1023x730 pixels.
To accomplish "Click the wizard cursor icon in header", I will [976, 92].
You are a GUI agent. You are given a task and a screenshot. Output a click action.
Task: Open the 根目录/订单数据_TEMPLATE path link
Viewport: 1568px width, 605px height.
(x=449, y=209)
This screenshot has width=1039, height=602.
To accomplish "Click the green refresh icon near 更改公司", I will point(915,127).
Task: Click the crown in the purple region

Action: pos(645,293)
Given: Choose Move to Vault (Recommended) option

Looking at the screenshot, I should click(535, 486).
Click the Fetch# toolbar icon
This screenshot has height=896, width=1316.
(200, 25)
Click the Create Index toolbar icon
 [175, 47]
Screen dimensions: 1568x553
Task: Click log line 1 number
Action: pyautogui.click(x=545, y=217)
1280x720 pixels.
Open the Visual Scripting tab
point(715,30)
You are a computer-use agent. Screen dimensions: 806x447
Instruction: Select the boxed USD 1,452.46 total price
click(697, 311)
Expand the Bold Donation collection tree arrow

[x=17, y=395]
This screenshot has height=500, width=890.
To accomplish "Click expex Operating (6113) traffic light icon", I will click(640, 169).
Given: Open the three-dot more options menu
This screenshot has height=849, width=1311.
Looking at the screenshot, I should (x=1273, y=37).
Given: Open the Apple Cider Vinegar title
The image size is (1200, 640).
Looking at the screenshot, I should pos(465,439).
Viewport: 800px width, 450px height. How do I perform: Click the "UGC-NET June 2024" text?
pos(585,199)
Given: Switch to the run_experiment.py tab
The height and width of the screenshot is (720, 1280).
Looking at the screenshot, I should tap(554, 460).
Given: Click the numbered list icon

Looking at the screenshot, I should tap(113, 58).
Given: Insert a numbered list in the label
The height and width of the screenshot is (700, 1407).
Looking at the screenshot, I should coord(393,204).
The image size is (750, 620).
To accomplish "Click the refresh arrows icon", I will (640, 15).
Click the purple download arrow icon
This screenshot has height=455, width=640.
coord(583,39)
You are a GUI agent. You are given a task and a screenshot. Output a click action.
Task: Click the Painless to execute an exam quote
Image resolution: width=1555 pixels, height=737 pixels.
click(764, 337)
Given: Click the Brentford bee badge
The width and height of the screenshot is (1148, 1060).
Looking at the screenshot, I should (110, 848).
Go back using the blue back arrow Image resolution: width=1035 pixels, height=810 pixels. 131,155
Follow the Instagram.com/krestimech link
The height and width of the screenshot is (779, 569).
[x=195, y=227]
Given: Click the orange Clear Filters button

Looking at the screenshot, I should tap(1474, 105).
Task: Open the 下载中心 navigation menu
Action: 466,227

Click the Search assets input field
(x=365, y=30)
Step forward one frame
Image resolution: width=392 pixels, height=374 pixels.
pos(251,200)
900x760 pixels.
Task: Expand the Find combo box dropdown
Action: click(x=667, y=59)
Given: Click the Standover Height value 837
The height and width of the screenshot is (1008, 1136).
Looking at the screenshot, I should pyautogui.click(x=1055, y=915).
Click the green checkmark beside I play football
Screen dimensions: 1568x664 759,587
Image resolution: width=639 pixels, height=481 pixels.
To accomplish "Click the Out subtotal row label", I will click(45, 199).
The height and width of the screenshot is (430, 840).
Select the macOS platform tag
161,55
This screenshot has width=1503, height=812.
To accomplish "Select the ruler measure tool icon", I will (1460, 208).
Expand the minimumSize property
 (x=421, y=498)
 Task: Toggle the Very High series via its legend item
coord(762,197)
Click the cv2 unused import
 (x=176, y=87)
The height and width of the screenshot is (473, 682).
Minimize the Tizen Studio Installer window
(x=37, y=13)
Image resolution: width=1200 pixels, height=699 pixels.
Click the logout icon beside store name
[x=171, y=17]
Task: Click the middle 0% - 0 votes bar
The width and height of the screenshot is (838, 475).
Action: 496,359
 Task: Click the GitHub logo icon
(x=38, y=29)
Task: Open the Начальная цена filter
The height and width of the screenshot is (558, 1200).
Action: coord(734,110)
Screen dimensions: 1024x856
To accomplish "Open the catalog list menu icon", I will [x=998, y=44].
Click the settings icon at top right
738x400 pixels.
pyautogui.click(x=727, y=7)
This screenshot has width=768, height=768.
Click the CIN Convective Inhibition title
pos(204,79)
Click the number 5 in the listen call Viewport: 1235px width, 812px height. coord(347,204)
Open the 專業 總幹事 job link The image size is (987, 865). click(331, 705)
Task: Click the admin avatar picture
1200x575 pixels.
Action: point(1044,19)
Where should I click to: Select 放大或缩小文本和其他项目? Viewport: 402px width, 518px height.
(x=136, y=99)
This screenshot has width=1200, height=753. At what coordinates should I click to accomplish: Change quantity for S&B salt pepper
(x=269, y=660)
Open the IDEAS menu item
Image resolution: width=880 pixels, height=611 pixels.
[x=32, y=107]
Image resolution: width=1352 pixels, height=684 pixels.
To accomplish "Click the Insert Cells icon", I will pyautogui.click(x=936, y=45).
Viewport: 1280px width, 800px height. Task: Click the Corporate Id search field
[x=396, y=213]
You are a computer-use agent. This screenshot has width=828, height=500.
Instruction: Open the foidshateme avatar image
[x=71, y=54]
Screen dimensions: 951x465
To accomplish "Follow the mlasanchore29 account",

**WHAT IS EXPECTED:**
Output the listing above exactly as it appears.

**TASK RESULT:**
1023x730 pixels.
To accomplish "Click the wizard cursor icon in header", I will [976, 92].
You are a GUI agent. You are given a task and a screenshot. Output a click action.
Task: Open the 根目录/订单数据_TEMPLATE path link
Viewport: 1568px width, 605px height.
(x=449, y=209)
This screenshot has width=1039, height=602.
To accomplish "Click the green refresh icon near 更改公司", I will point(915,127).
Task: Click the crown in the purple region

Action: pos(645,293)
Given: Choose Move to Vault (Recommended) option

Looking at the screenshot, I should click(535, 486).
Click the Fetch# toolbar icon
This screenshot has height=896, width=1316.
(200, 25)
Click the Create Index toolbar icon
 [175, 47]
Screen dimensions: 1568x553
Task: Click log line 1 number
Action: pyautogui.click(x=545, y=217)
1280x720 pixels.
Open the Visual Scripting tab
point(715,30)
You are a computer-use agent. Screen dimensions: 806x447
Instruction: Select the boxed USD 1,452.46 total price
click(697, 311)
Expand the Bold Donation collection tree arrow

[x=17, y=395]
This screenshot has height=500, width=890.
To accomplish "Click expex Operating (6113) traffic light icon", I will click(640, 169).
Given: Open the three-dot more options menu
This screenshot has height=849, width=1311.
Looking at the screenshot, I should (x=1273, y=37).
Given: Open the Apple Cider Vinegar title
The image size is (1200, 640).
Looking at the screenshot, I should pos(465,439).
Viewport: 800px width, 450px height. How do I perform: Click the "UGC-NET June 2024" text?
pos(585,199)
Given: Switch to the run_experiment.py tab
The height and width of the screenshot is (720, 1280).
Looking at the screenshot, I should tap(554, 460).
Given: Click the numbered list icon

Looking at the screenshot, I should tap(113, 58).
Given: Insert a numbered list in the label
The height and width of the screenshot is (700, 1407).
Looking at the screenshot, I should coord(393,204).
The image size is (750, 620).
To accomplish "Click the refresh arrows icon", I will (640, 15).
Click the purple download arrow icon
This screenshot has height=455, width=640.
coord(583,39)
You are a GUI agent. You are given a task and a screenshot. Output a click action.
Task: Click the Painless to execute an exam quote
Image resolution: width=1555 pixels, height=737 pixels.
click(764, 337)
Given: Click the Brentford bee badge
The width and height of the screenshot is (1148, 1060).
Looking at the screenshot, I should (110, 848).
Go back using the blue back arrow Image resolution: width=1035 pixels, height=810 pixels. 131,155
Follow the Instagram.com/krestimech link
The height and width of the screenshot is (779, 569).
[x=195, y=227]
Given: Click the orange Clear Filters button

Looking at the screenshot, I should tap(1474, 105).
Task: Open the 下载中心 navigation menu
Action: 466,227

Click the Search assets input field
(x=365, y=30)
Step forward one frame
Image resolution: width=392 pixels, height=374 pixels.
pos(251,200)
900x760 pixels.
Task: Expand the Find combo box dropdown
Action: click(x=667, y=59)
Given: Click the Standover Height value 837
The height and width of the screenshot is (1008, 1136).
Looking at the screenshot, I should pyautogui.click(x=1055, y=915).
Click the green checkmark beside I play football
Screen dimensions: 1568x664 759,587
Image resolution: width=639 pixels, height=481 pixels.
To accomplish "Click the Out subtotal row label", I will click(45, 199).
The height and width of the screenshot is (430, 840).
Select the macOS platform tag
161,55
This screenshot has width=1503, height=812.
To accomplish "Select the ruler measure tool icon", I will (1460, 208).
Expand the minimumSize property
 (x=421, y=498)
 Task: Toggle the Very High series via its legend item
coord(762,197)
Click the cv2 unused import
 (x=176, y=87)
The height and width of the screenshot is (473, 682).
Minimize the Tizen Studio Installer window
(x=37, y=13)
Image resolution: width=1200 pixels, height=699 pixels.
Click the logout icon beside store name
[x=171, y=17]
Task: Click the middle 0% - 0 votes bar
The width and height of the screenshot is (838, 475).
Action: 496,359
 Task: Click the GitHub logo icon
(x=38, y=29)
Task: Open the Начальная цена filter
The height and width of the screenshot is (558, 1200).
Action: coord(734,110)
Screen dimensions: 1024x856
To accomplish "Open the catalog list menu icon", I will [x=998, y=44].
Click the settings icon at top right
738x400 pixels.
pyautogui.click(x=727, y=7)
This screenshot has width=768, height=768.
Click the CIN Convective Inhibition title
pos(204,79)
Click the number 5 in the listen call Viewport: 1235px width, 812px height. coord(347,204)
Open the 專業 總幹事 job link The image size is (987, 865). click(331, 705)
Task: Click the admin avatar picture
1200x575 pixels.
Action: point(1044,19)
Where should I click to: Select 放大或缩小文本和其他项目? Viewport: 402px width, 518px height.
(x=136, y=99)
This screenshot has width=1200, height=753. At what coordinates should I click to accomplish: Change quantity for S&B salt pepper
(x=269, y=660)
Open the IDEAS menu item
Image resolution: width=880 pixels, height=611 pixels.
[x=32, y=107]
Image resolution: width=1352 pixels, height=684 pixels.
To accomplish "Click the Insert Cells icon", I will pyautogui.click(x=936, y=45).
Viewport: 1280px width, 800px height. Task: Click the Corporate Id search field
[x=396, y=213]
You are a computer-use agent. This screenshot has width=828, height=500.
Instruction: Open the foidshateme avatar image
[x=71, y=54]
Screen dimensions: 951x465
To accomplish "Follow the mlasanchore29 account",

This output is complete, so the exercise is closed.